One of the life lessons I’ve learned from thirteen years in Quality Assessment (QA) is that human nature leans towards a negative, critical, glass-half-empty view of things. I read some research years ago that revealed an interesting truth about Word of Mouth (WOM) marketing: when someone has a great customer service experience they may tell 10 people but if they have a negative experience they tell 25.
The same trend holds true in QA. I spent the past two days training CSRs at a call center in Nebraska. We had recreated an actual phone call that was analyzed as part of our Service Quality Assessment (SQA), using voice-actors to simulate what took place between the CSR and the customer and editing anything that might identify the CSR who actually handled the call. The SQA data clearly showed that the team I was training is very good and the call we recreated was an example of a positive interaction. When I asked the group "What did this CSR do well?" I was regularly met with blank stares and hesitant comments.

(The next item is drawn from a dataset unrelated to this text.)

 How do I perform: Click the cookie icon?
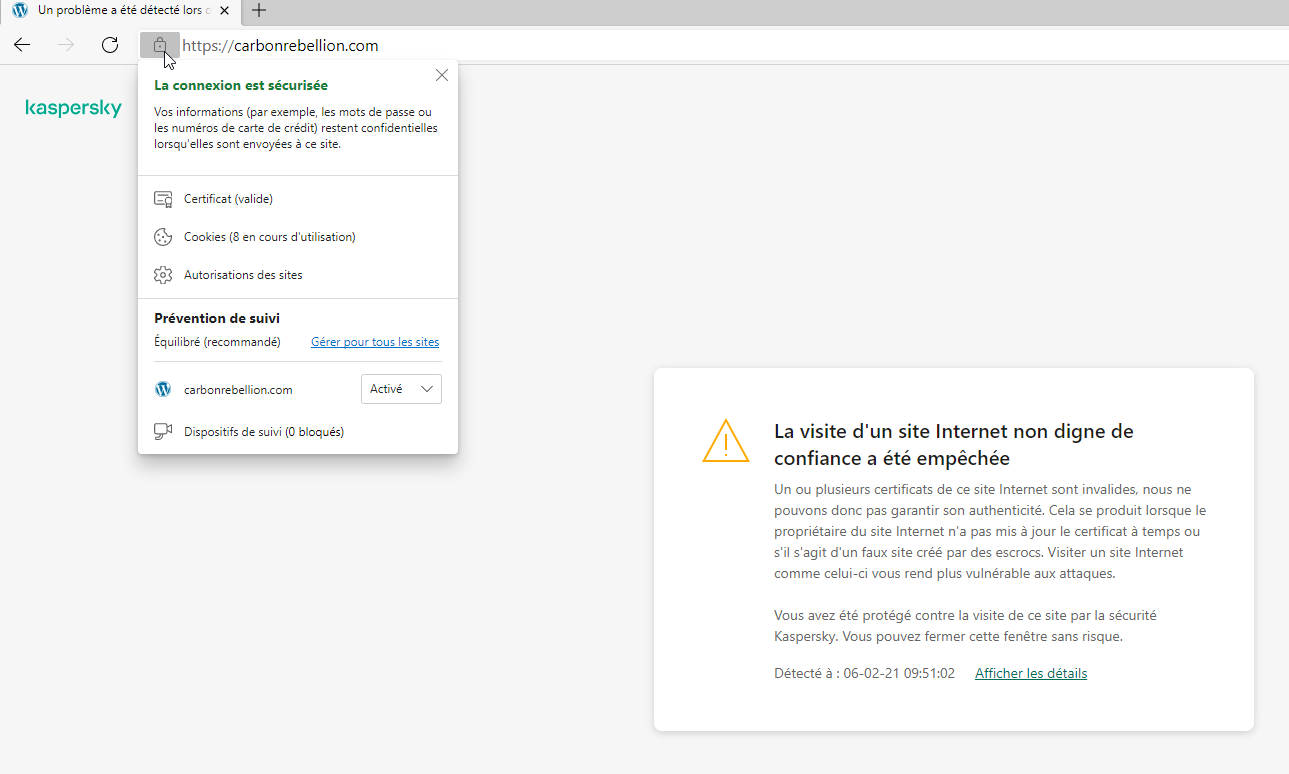163,237
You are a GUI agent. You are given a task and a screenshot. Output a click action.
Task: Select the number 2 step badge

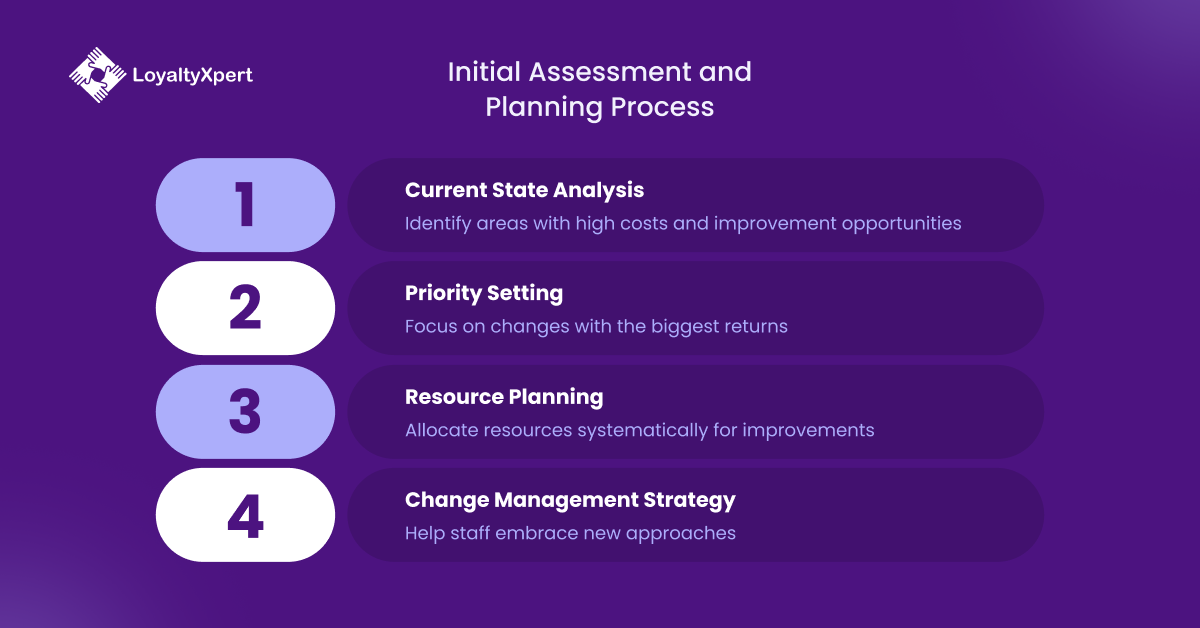click(x=245, y=308)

Yet, when I asked "What could we have improved on this call?" it was as if the floodgates had opened. There were usually two or three critical comments to every positive one.
I wish this was an isolated case, but it holds true with any group I’ve ever trained. We are quick to criticize, but struggle to encourage and build up. Being positive and encouraging is usually a conscious choice and it requires effort to keep feedback balanced and objective.
How are you going to build-up and encourage your team today?